*GIVEN PASSAGE*.
++++++++++

Developer Documentation

Both Clang and LLVM use doxygen to provide API documentation. Their respective web pages (generated nightly) are here:

Clang
LLVM

For work on the LLVM IR generation, the LLVM assembly language reference manual is also useful.

Debugging

Inspecting data structures in a debugger:

Many LLVM and Clang data structures provide a dump() method which will print a description of the data structure to stderr.
The QualType structure is used pervasively. This is a simple value class for wrapping types with qualifiers; you can use the isConstQualified(), for example, to get one of the qualifiers, and the getTypePtr() method to get the wrapped Type* which you can then dump.
For LLDB users there are data formatters for clang data structures in utils/ClangDataFormat.py.

Debugging using Visual Studio

The files utils/llvm.natvis and utils/clang.natvis provide debugger visualizers that make debugging of more complex data types much easier.

Put the files into %USERPROFILE%\Documents\Visual Studio 2012\Visualizers or create a symbolic link so they update automatically.

Testing

Testing on Unix-like Systems

Clang includes a basic regression suite in the tree which can be run with make test from the top-level clang directory, or just make in the test sub-directory. make VERBOSE=1 can be used to show more detail about what is being run.

If you built LLVM and Clang using CMake, the test suite can be run with make clang-test from the top-level LLVM directory.

The tests primarily consist of a test runner script running the compiler under test on individual test files grouped in the directories under the test directory. The individual test files include comments at the beginning indicating the Clang compile options to use, to be read by the test runner. Embedded comments also can do things like telling the test runner that an error is expected at the current line. Any output files produced by the test will be placed under a created Output directory.

++++++++++

*SUPPLIED INFORMATION*.

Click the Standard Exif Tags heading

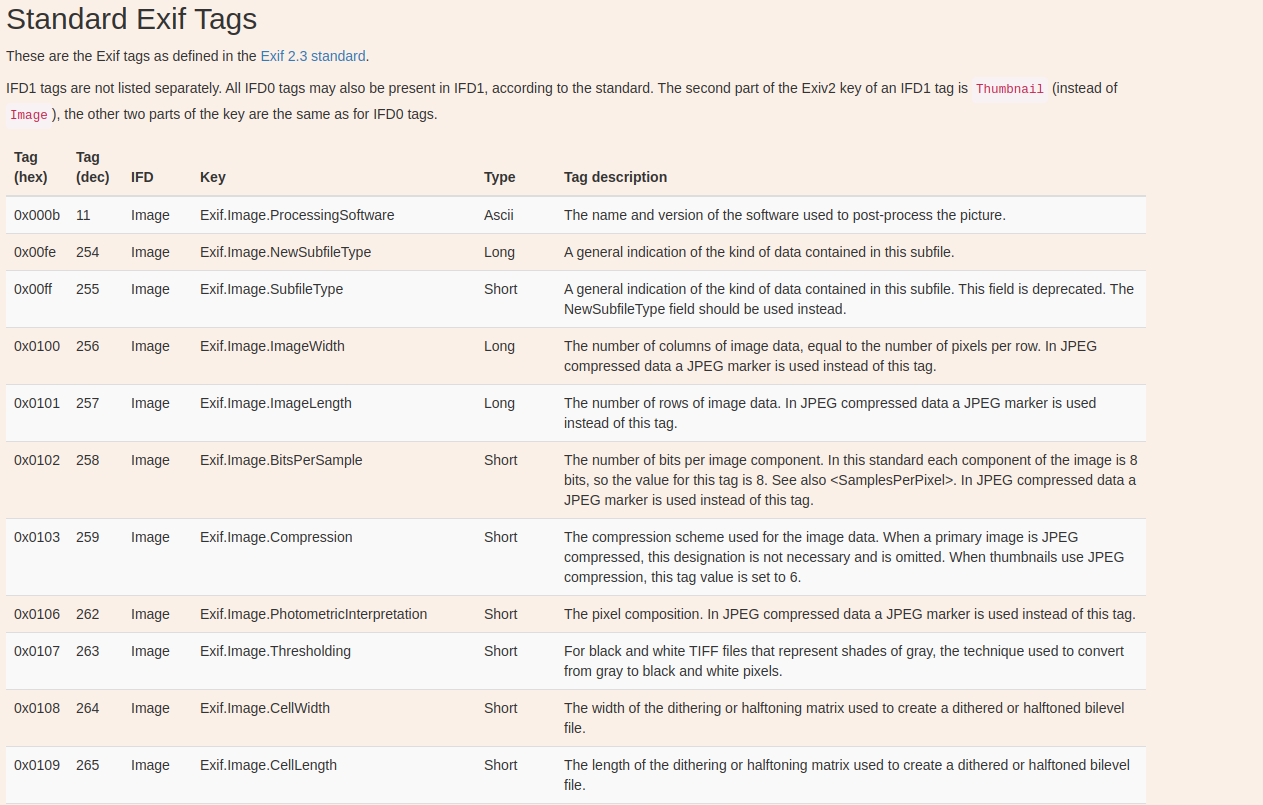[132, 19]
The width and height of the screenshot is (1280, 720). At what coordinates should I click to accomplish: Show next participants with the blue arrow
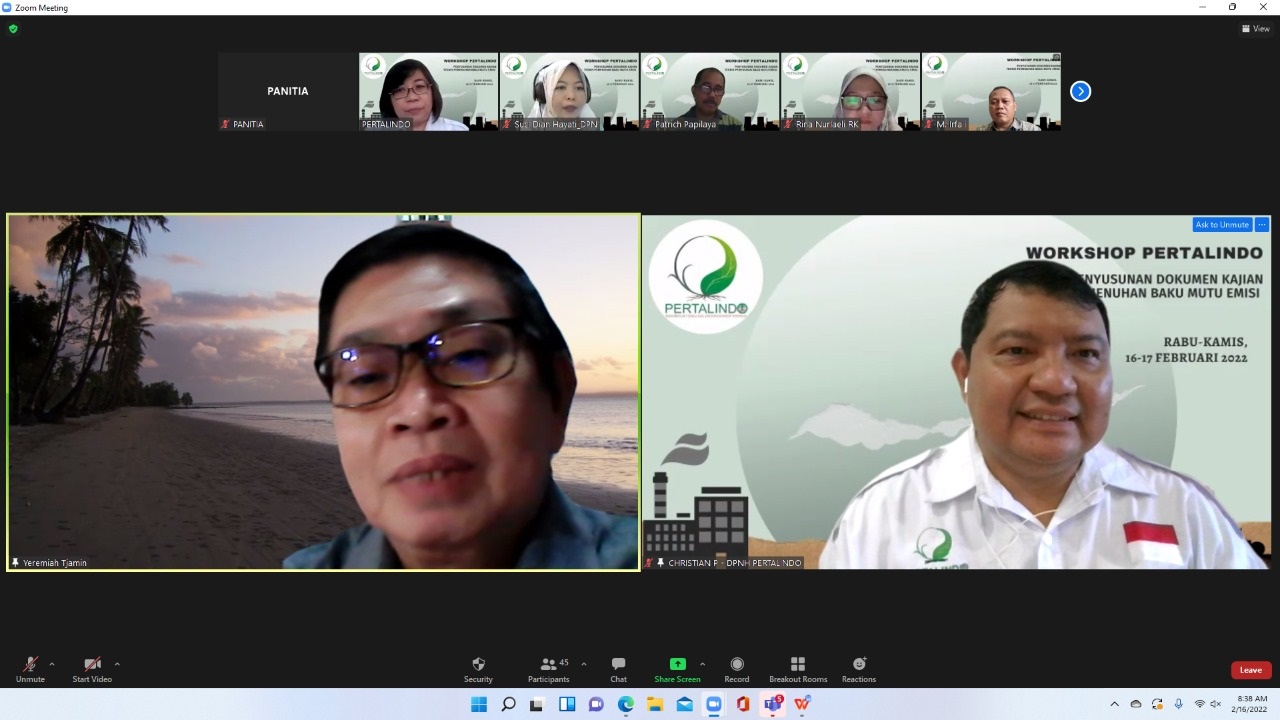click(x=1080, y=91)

++++++++++

*PROBLEMS TO SOLVE*.
A – In the Clang developer documentation, which file holds the data formatters for LLDB users?
B – Transcribe the part of the Clang developer documentation between "Debugging using Visual" and "is being run.", inclusive.

*EXERCISE RESPONSES*.
A – utils/ClangDataFormat.py

B –
Debugging using Visual Studio

The files utils/llvm.natvis and utils/clang.natvis provide debugger visualizers that make debugging of more complex data types much easier.

Put the files into %USERPROFILE%\Documents\Visual Studio 2012\Visualizers or create a symbolic link so they update automatically.

Testing

Testing on Unix-like Systems

Clang includes a basic regression suite in the tree which can be run with make test from the top-level clang directory, or just make in the test sub-directory. make VERBOSE=1 can be used to show more detail about what is being run.